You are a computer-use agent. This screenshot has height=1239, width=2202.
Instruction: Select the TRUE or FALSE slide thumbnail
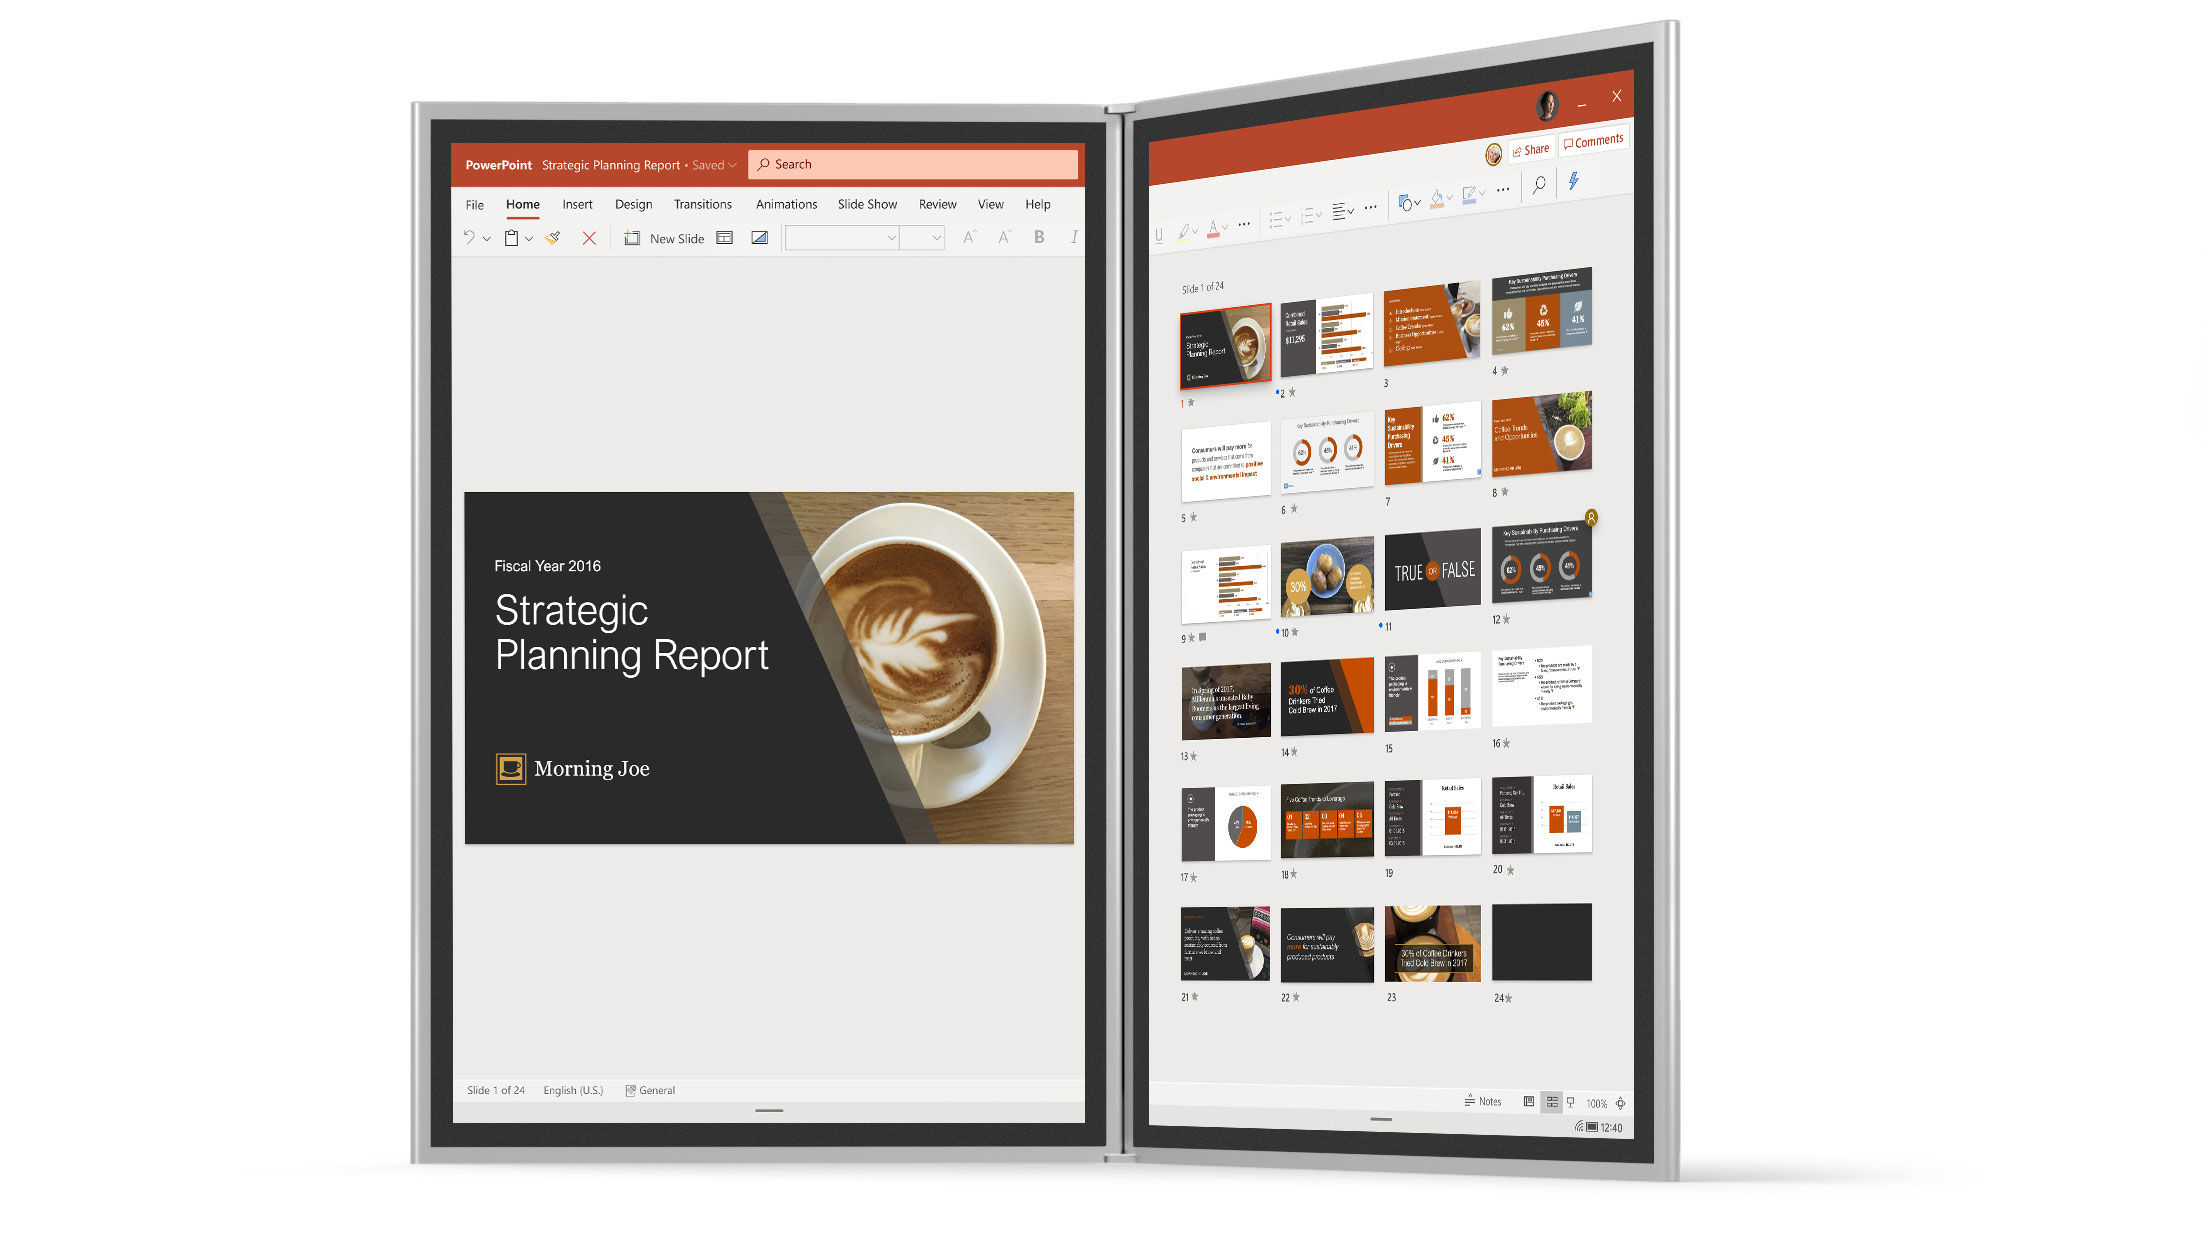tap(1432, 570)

* * *

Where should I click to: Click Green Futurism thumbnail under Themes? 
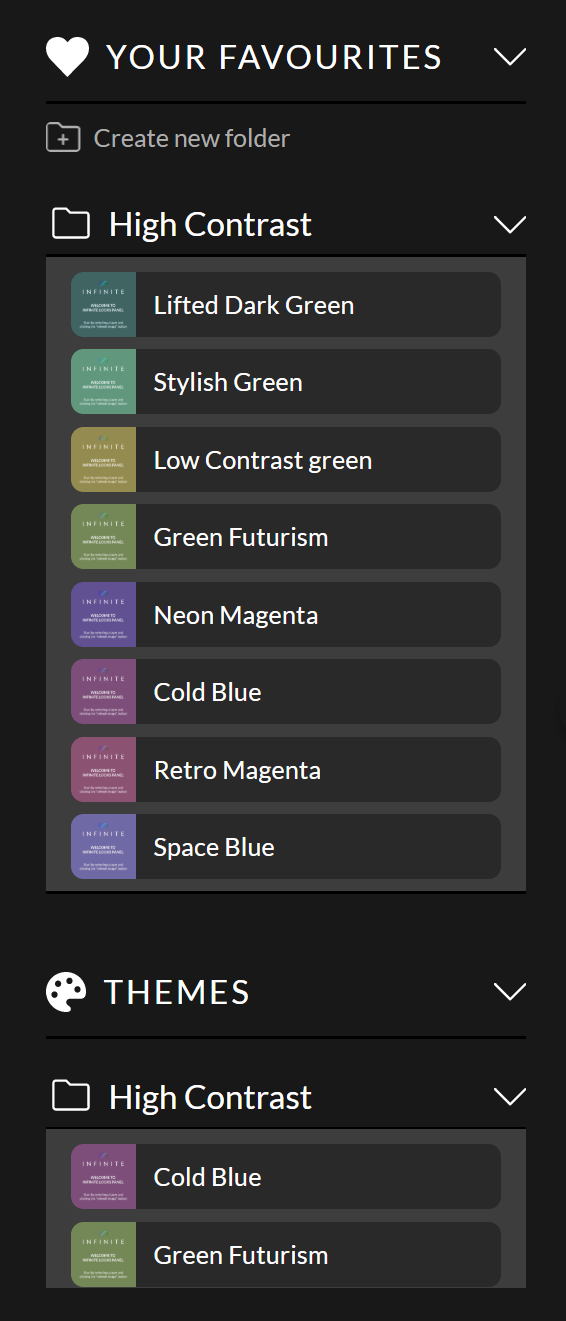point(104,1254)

==

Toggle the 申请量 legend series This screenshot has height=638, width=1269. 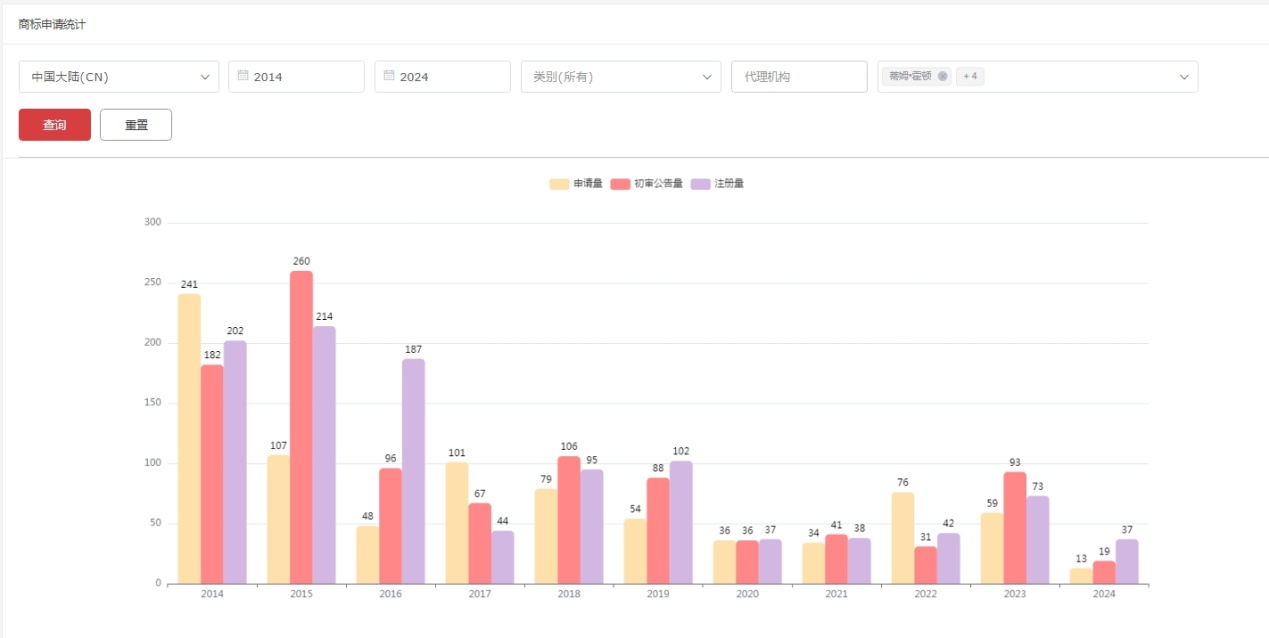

### STATED TASK:
Pick out each line in the rows above that contains the word "thumbnail" and copy it out. Case counts.

### FINISHED ANSWER:
Instruction: Select the TRUE or FALSE slide thumbnail
Where should I click to: Click Green Futurism thumbnail under Themes? 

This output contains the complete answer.